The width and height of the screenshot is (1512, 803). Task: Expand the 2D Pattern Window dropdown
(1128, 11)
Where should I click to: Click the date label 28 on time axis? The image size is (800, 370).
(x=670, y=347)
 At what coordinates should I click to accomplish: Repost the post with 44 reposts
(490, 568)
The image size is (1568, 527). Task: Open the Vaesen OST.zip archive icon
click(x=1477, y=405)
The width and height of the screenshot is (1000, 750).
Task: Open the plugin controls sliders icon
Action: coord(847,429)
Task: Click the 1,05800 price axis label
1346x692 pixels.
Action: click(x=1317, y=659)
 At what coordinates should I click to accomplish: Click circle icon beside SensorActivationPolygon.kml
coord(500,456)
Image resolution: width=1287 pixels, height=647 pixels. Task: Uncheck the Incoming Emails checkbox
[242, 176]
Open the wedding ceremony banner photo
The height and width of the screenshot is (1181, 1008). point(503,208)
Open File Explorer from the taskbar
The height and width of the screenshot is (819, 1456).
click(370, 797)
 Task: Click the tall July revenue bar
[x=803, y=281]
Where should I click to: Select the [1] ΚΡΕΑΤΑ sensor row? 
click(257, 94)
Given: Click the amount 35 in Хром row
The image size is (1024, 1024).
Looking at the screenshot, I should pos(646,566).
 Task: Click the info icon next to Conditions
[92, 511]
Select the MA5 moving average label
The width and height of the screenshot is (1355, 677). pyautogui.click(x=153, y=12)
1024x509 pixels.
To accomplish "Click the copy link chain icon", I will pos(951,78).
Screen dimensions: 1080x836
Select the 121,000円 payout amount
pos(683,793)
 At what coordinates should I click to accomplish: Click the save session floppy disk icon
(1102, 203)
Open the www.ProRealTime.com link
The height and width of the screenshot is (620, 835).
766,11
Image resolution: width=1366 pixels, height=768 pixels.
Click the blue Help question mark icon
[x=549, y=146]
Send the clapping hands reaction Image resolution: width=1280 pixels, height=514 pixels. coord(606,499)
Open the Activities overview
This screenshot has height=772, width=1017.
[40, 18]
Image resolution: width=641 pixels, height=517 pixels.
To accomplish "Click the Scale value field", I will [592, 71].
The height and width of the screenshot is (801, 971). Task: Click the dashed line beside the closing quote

━━━

### AIM OF THE EXERCISE
Word for word, write out the entire listing once more.

### OUTPUT FOR THIS EXERCISE
The width and height of the screenshot is (1512, 803). Task: Expand the 2D Pattern Window dropdown
(1128, 11)
Where should I click to: Click the date label 28 on time axis? The image size is (800, 370).
(x=670, y=347)
 At what coordinates should I click to accomplish: Repost the post with 44 reposts
(490, 568)
The image size is (1568, 527). Task: Open the Vaesen OST.zip archive icon
click(x=1477, y=405)
The width and height of the screenshot is (1000, 750).
Task: Open the plugin controls sliders icon
Action: coord(847,429)
Task: Click the 1,05800 price axis label
1346x692 pixels.
Action: click(x=1317, y=659)
 At what coordinates should I click to accomplish: Click circle icon beside SensorActivationPolygon.kml
coord(500,456)
Image resolution: width=1287 pixels, height=647 pixels. Task: Uncheck the Incoming Emails checkbox
[242, 176]
Open the wedding ceremony banner photo
The height and width of the screenshot is (1181, 1008). point(503,208)
Open File Explorer from the taskbar
The height and width of the screenshot is (819, 1456).
click(370, 797)
 Task: Click the tall July revenue bar
[x=803, y=281]
Where should I click to: Select the [1] ΚΡΕΑΤΑ sensor row? 
click(257, 94)
Given: Click the amount 35 in Хром row
The image size is (1024, 1024).
Looking at the screenshot, I should pos(646,566).
 Task: Click the info icon next to Conditions
[92, 511]
Select the MA5 moving average label
The width and height of the screenshot is (1355, 677). pyautogui.click(x=153, y=12)
1024x509 pixels.
To accomplish "Click the copy link chain icon", I will pos(951,78).
Screen dimensions: 1080x836
Select the 121,000円 payout amount
pos(683,793)
 At what coordinates should I click to accomplish: Click the save session floppy disk icon
(1102, 203)
Open the www.ProRealTime.com link
The height and width of the screenshot is (620, 835).
766,11
Image resolution: width=1366 pixels, height=768 pixels.
Click the blue Help question mark icon
[x=549, y=146]
Send the clapping hands reaction Image resolution: width=1280 pixels, height=514 pixels. coord(606,499)
Open the Activities overview
This screenshot has height=772, width=1017.
[40, 18]
Image resolution: width=641 pixels, height=517 pixels.
To accomplish "Click the Scale value field", I will [592, 71].
The height and width of the screenshot is (801, 971). Task: Click the dashed line beside the closing quote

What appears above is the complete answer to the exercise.